Proponents of this way of thinking argued that economic success was linked directly to discipline: without order there can be no progress. The “four tigers” of the time were pointed at as living proof that authoritarianism and financial success are inextricably entwined. Western advocates of human rights were chided as “arrogant” for challenging this centuries-old cultural assumption, and derided as uncaring for advancing social theories that could potentially impoverish citizens whose only wealth would become their freedom to complain while their children went hungry.

The writer of the Utne Reader piece, Kevin J. Kelley, noted that many scholars throughout Asia had long been arguing that “this great distinction between a libertarian West and an authoritarian East is overly simplistic and at least partially false.”
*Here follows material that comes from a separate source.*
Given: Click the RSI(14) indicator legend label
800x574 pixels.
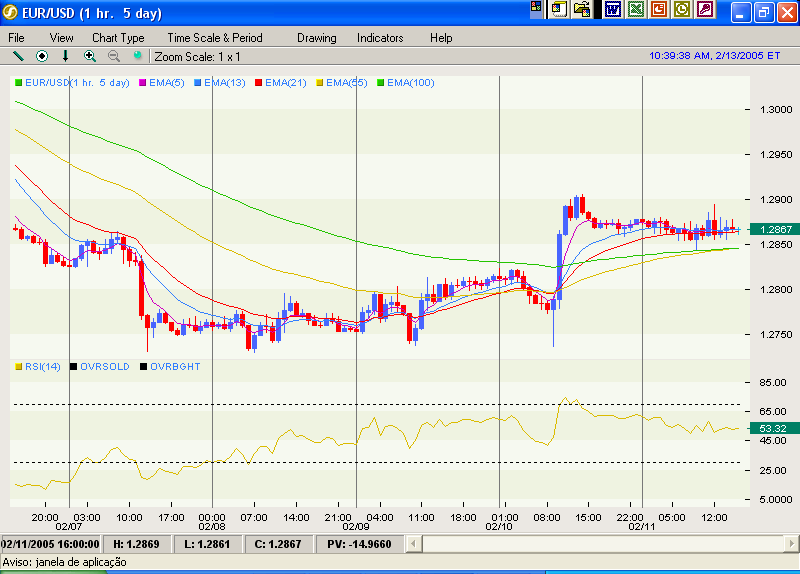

Here comes the gratitude: Three decades later, the ideals advanced by Lee Kuan Yew and his fellow authoritarians have been proven less viable as liberal democratic principles and economic prosperity today walk arm-in-arm throughout much of Asia. Islamic-majority states such as Indonesia and Malaysia appear to have moved beyond the ethnic crises that were used to justify strongarm leadership, and are today considered economically stable, if not “robust.” Even Singapore seems to have molted somewhat and grown a new coat of liberal sensibility.

While Korea and Thailand remain reasonably constant in terms of economic growth, both states have also over the past few years experienced serious political disturbances that could have clawed away the health of their democratic bodies. Is it the economy unsettling the political, or vice versa?

The Philippines, on the other hand, has been on the rise both economically (albeit cautiously) and democratically.

As the world’s fourth largest economy, Japan’s GDP continues upward despite ongoing stumbles and crawls. Politically the nation remains solidly democratic, with opposition parties recently demonstrating growth and challenging the historically dominant ruling party that is itself struggling to transform itself.

And then there’s Taiwan. Why bother stating the obvious?

It is true that the island faces future crises, both economically and politically. But at the moment Taiwan remains a vibrant democracy, so much so that it can be raised up as the most vibrant evidence that it is the advocates of “the Singapore School” who are arrogant and uncaring. Taiwan peacefully transitioned from a blood-drenched history of authoritarianism into a brilliantly shining democracy in which diversity, justice, and respect are revered as guiding social -civic principles.

The Asian experience seems to be proof that democratic principles and economic growth are allies. This modern encounter with liberalism and prosperity across the region suggests that it was the Singapore School of sociopolitical theory, with its argument that traditional Asian cultures are incapable of changing for the better, which was indeed the most arrogant philosophical approach.  

Unfortunately, old notions of authoritarianism never entirely go away. Today it is China (PRC) that raises the ideological banner of progress as an outcome of authoritarian control. What the Chinese Communist Party advanced with the slogan “Socialism with Chinese Characteristics” is now being touted as “smart authoritarianism.”

The Chinese Communist Party’s principle of “the democratic dictatorship” and the past decades of China’s economic growth have empowered the global distribution of “smart authoritarianism.” Most ominously, this updated version of the old idea that authoritarianism breeds prosperity is finding more and more adherents among the citizens of nations that were once bastions of liberal democracy around the world. From the United States to India, the notion that only a strongman can march us into the future has become increasingly acceptable.

But are we marching forward or backward?